(DIRECTIONS FOR THIS TASK): Please retype the entries below exactly as they are written.

Stored records
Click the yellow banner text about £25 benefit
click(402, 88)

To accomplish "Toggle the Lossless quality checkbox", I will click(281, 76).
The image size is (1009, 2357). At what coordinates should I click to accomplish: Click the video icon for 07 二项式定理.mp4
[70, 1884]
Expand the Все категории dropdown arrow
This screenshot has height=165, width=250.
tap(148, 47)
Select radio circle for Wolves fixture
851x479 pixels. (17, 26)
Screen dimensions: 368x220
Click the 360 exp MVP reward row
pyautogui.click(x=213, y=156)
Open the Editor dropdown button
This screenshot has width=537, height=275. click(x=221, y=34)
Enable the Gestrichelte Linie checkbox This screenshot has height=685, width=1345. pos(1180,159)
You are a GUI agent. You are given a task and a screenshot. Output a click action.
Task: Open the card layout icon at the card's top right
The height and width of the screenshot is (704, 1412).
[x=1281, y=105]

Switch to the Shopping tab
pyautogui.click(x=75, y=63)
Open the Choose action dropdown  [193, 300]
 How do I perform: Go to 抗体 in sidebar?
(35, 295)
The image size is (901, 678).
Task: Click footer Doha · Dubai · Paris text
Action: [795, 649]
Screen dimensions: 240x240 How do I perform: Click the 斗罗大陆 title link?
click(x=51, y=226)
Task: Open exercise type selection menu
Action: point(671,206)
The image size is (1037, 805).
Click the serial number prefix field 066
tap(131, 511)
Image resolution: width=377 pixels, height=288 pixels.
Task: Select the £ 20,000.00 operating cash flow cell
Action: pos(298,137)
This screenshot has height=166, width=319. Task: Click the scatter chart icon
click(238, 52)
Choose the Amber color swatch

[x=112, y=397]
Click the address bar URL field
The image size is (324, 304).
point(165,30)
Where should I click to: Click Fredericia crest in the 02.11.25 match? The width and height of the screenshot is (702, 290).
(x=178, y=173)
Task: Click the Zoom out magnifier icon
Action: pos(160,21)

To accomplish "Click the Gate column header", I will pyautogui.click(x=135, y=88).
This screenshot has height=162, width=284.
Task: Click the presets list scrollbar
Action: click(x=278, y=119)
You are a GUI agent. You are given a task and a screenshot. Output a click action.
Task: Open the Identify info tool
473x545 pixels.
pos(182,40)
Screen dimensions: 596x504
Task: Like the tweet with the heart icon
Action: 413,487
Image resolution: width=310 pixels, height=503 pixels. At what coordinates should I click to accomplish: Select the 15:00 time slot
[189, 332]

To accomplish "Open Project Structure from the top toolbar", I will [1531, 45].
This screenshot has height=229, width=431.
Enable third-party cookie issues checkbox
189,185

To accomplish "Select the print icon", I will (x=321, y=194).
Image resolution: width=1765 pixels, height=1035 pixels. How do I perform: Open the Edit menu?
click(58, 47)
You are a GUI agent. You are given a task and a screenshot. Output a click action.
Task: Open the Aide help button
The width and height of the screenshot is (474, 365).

(RESPONSE BELOW):
Click the yellow banner text about £25 benefit
click(402, 88)

To accomplish "Toggle the Lossless quality checkbox", I will click(281, 76).
The image size is (1009, 2357). At what coordinates should I click to accomplish: Click the video icon for 07 二项式定理.mp4
[70, 1884]
Expand the Все категории dropdown arrow
This screenshot has height=165, width=250.
tap(148, 47)
Select radio circle for Wolves fixture
851x479 pixels. (17, 26)
Screen dimensions: 368x220
Click the 360 exp MVP reward row
pyautogui.click(x=213, y=156)
Open the Editor dropdown button
This screenshot has width=537, height=275. click(x=221, y=34)
Enable the Gestrichelte Linie checkbox This screenshot has height=685, width=1345. pos(1180,159)
You are a GUI agent. You are given a task and a screenshot. Output a click action.
Task: Open the card layout icon at the card's top right
The height and width of the screenshot is (704, 1412).
[x=1281, y=105]

Switch to the Shopping tab
pyautogui.click(x=75, y=63)
Open the Choose action dropdown  [193, 300]
 How do I perform: Go to 抗体 in sidebar?
(35, 295)
The image size is (901, 678).
Task: Click footer Doha · Dubai · Paris text
Action: [795, 649]
Screen dimensions: 240x240 How do I perform: Click the 斗罗大陆 title link?
click(x=51, y=226)
Task: Open exercise type selection menu
Action: point(671,206)
The image size is (1037, 805).
Click the serial number prefix field 066
tap(131, 511)
Image resolution: width=377 pixels, height=288 pixels.
Task: Select the £ 20,000.00 operating cash flow cell
Action: pos(298,137)
This screenshot has height=166, width=319. Task: Click the scatter chart icon
click(238, 52)
Choose the Amber color swatch

[x=112, y=397]
Click the address bar URL field
The image size is (324, 304).
point(165,30)
Where should I click to: Click Fredericia crest in the 02.11.25 match? The width and height of the screenshot is (702, 290).
(x=178, y=173)
Task: Click the Zoom out magnifier icon
Action: pos(160,21)

To accomplish "Click the Gate column header", I will pyautogui.click(x=135, y=88).
This screenshot has height=162, width=284.
Task: Click the presets list scrollbar
Action: click(x=278, y=119)
You are a GUI agent. You are given a task and a screenshot. Output a click action.
Task: Open the Identify info tool
473x545 pixels.
pos(182,40)
Screen dimensions: 596x504
Task: Like the tweet with the heart icon
Action: 413,487
Image resolution: width=310 pixels, height=503 pixels. At what coordinates should I click to accomplish: Select the 15:00 time slot
[189, 332]

To accomplish "Open Project Structure from the top toolbar", I will [1531, 45].
This screenshot has height=229, width=431.
Enable third-party cookie issues checkbox
189,185

To accomplish "Select the print icon", I will (x=321, y=194).
Image resolution: width=1765 pixels, height=1035 pixels. How do I perform: Open the Edit menu?
click(58, 47)
You are a GUI agent. You are given a task and a screenshot. Output a click action.
Task: Open the Aide help button
The width and height of the screenshot is (474, 365).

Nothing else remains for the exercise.